Unexpectedly, a woman’s sandal is hurled through the spider’s web, tearing down a good business-weeks’ worth of work. The huntress angrily retracts herself into the woodwork as the now-dead fly unravels to the ground, landing on the straw-hewn floor with its rotting planks, and heaps of small bones and garlands of purple alfalfa. The woman is the farmer’s wife, and she can’t stand the ugly fat-brown barn spiders that spin their webs in the double-paned cheap glass windows. She does not know of the long nights the barn spiders spend spinning their webs by moonlight, their bodies quivering with the effort, constructing some divine map provided to them eons before the farmer’s father’s father arrived on the stolen land from far across the lapping Ocean. The woman only knows the spider for their hideous bent bodies, she fears they will fall carelessly into her hair, in the same way she carelessly destroys their webs, one sandal at a time. If the woman has considered the consequences beyond that – it remains unknown to the barn spiders. They are simply the gatekeepers into an unforgiving and forgotten realm, and they will continue to spin their webs, and watch the years pass and the webs accumulate, and the animals and generations of farmers drift through, until time itself ends and the barn collapses in on itself like a small supernova of red paint and crackling white trim.
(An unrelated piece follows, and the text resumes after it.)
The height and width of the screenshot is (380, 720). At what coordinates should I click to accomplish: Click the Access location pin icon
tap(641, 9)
The farmer yearns for the barn in a way that never crosses his mind. It has become part of his soul and will always be a refuge for him. He carefully repairs and replaces the aging timbers in a way that he could never repair his own crumbling life. He knows the spiders, and he quietly weeps alone in the cool shadows of the barn, when of the calico kittens succumbs to a harsh early winter. As the lines grow deeper on the farmer’s face, and his back slowly crumples, the barn looks on watchfully for the barn too knows the farmer and the barn has seen his fate.

The barn has watched the farmer bring life into the world in the small humble barn beneath the lunar halo. And again, in the cool electric lights, on a sharp February night, when the moon dares not to shine. The barn has seen the life and the barn has seen death borne on the back of small senseless animals, the reaper standing in the corner holding the barn’s own scythe. The wild northern cows who would rather have their babies in the cold, dark snow, run tormented through the barn’s labyrinth of pens and pails and scattered barn cats. They hurl their square bodies over fences, and crash through softer more forgiving implements. Their scared eyes show no fear but only survival. The barn is a cradle but also a catacomb.
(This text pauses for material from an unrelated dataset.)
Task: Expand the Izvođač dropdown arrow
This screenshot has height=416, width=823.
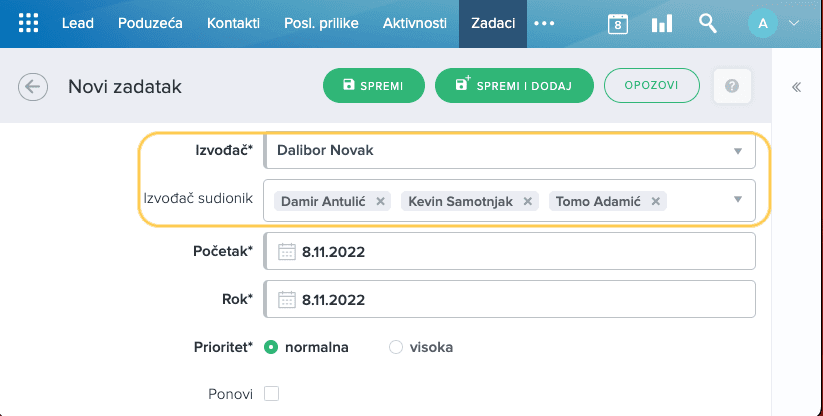Action: [x=737, y=151]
And I stand further back from the melee with my child’s eyes and I watch what the barn knows. I watch my father bent over a newborn calf pleading with it to live, it’s hair not yet dry from the ocean it was shaped within. And the light has softly been blown out of the calf’s eyes, and my father sees it and the calf’s mother sees it, and the barn and the wood-brown spiders see it, and we all struggle to breathe at the pain of it all. A new life with a light never lit but still blown out just the same. The timbers creak and sigh under the weight of the winter storm howling outside. Blowing spells into the barn through long-forgotten cracks in the wood. And I watch as my father pleads with the calf to live, yells at the calf to live, and walks silently out of the barn when the calf dies. My father doesn’t look behind him as he leaves. But the barn knows he will be back, he always comes back.

And the years pass over the old red barn standing quietly beneath the galaxy, on a little brown plot of land sometimes green. And the coyotes howl on, and the migratory birds always find their way home, and there are good years and bad years and sometimes the well runs over and sometimes nothing grows and the land turns to a blowing desert. And we are old now, and the barn is older still but still it stands. Within the barn, the calves are born in the spring, and the spiders spin their webs, and nothing ever really changes in the barn, and now the farmer can no longer remember his own name but still he remembers the barn that his father’s father built.